Among its 9 million customers across 40 countries, in around 95% of Luno’s current financial crime cases, customers have been scammed.

This varies from traditional ‘get-rich-quick’ scams to cases where customers are scammed into surrendering their login information to fraudsters, who sometimes pretend to be from Luno.

Regulation, or the lack thereof, is a significant factor. “Luno fully supports regulation of crypto and believes that it will help to combat fraud. But the reality is that even highly regulated sectors experience financial crime, especially scams,” she said.

Given that crypto is so new, crypto businesses have a significant role to play in teaching customers how to stay safe and protecting customers.

Luno uses external blockchain monitoring companies and restricts crypto movements when the data indicates that customers are at risk.

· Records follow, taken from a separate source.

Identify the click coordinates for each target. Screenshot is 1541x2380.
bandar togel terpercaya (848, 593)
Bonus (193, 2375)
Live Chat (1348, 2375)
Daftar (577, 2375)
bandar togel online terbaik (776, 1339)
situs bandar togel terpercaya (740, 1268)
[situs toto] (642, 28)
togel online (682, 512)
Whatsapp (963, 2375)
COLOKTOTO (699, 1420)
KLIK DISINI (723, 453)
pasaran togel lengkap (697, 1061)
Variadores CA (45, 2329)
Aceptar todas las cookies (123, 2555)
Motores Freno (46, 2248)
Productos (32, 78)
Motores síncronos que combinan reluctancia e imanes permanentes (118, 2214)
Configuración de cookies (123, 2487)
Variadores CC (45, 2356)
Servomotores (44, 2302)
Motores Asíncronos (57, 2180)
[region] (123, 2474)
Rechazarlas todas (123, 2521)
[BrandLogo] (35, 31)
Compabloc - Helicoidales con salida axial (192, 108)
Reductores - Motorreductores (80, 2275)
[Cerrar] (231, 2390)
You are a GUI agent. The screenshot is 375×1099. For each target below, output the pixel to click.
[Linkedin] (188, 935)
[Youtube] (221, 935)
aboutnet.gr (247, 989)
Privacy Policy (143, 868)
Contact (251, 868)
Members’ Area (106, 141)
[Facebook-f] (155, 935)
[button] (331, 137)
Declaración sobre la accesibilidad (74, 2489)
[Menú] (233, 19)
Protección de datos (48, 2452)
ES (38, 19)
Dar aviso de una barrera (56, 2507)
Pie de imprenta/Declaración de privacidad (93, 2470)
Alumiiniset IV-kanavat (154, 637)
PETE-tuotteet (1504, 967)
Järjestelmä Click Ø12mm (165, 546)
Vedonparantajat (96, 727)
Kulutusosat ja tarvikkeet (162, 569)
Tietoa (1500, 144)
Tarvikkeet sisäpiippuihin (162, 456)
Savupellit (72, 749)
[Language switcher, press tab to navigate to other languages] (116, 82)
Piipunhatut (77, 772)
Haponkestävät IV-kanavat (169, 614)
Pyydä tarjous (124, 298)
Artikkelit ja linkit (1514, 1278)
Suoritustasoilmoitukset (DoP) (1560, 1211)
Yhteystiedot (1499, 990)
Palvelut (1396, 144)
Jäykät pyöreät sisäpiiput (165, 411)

Crouwel, said: “Interestingly, there is no specific demographic for victims, despite widely-held perceptions that scammers target either the ignorant elderly, or young mavericks looking to make a quick buck or previously disadvantaged users.”

Keeping customers safe

Luno recently underwent the rigorous process of independently verifying the existence of customer funds by means of a proof of reserves report prepared by Mazars South Africa.

“The proof of reserve report confirms to crypto holders that their wallets do in fact contain the cryptocurrency stated and avoids the dangerous situation of thinking they have digital assets which don’t exist.”

In addition, Luno conducts financial audits, security audits, audit of reserves and compliance audits. “We invest heavily in advanced technology that allows our dedicated investigations team to access  real time, tech-driven insights, which means we are able to respond much more quickly to behaviour that has been identified as risky.

We have always said that Luno is a safe platform to secure and store cryptocurrency and we now have external validation of this,” she said.

The financial services industry tracks patterns and fraud margins. “While risk appetite differs between institutions, traditional financial service providers like banks would generally consider overall fraud loss thresholds of 5% or even as high as 8% as acceptable.

In fact, according to a recent PWC report on fraud losses, most fraud is not even further investigated. Luno’s threshold is much lower at between 0,5% and 1,5% depending on the region. While it is a bold statement, based on these numbers Luno can confirm that our security is better than bank-grade.”

Customers also need to be alert and careful. “We also count on our customers to keep the best interest of their funds in mind when dealing with cryptocurrency. We recently embarked on an email campaign to our customers to explain the risks and what to look out for.”

Tips to keep your crypto safe

  • Use a recognised, reputable exchange, as the significant investment in security will mean that your money remains safe.

  • The weakest link is human beings. It is very rare to see actual hacking in crypto financial fraud.

  • It is true that crypto is volatile but be aware that if something sounds too good to be true, it usually is.

  • Treat your login information with as much respect as you do your bank login details.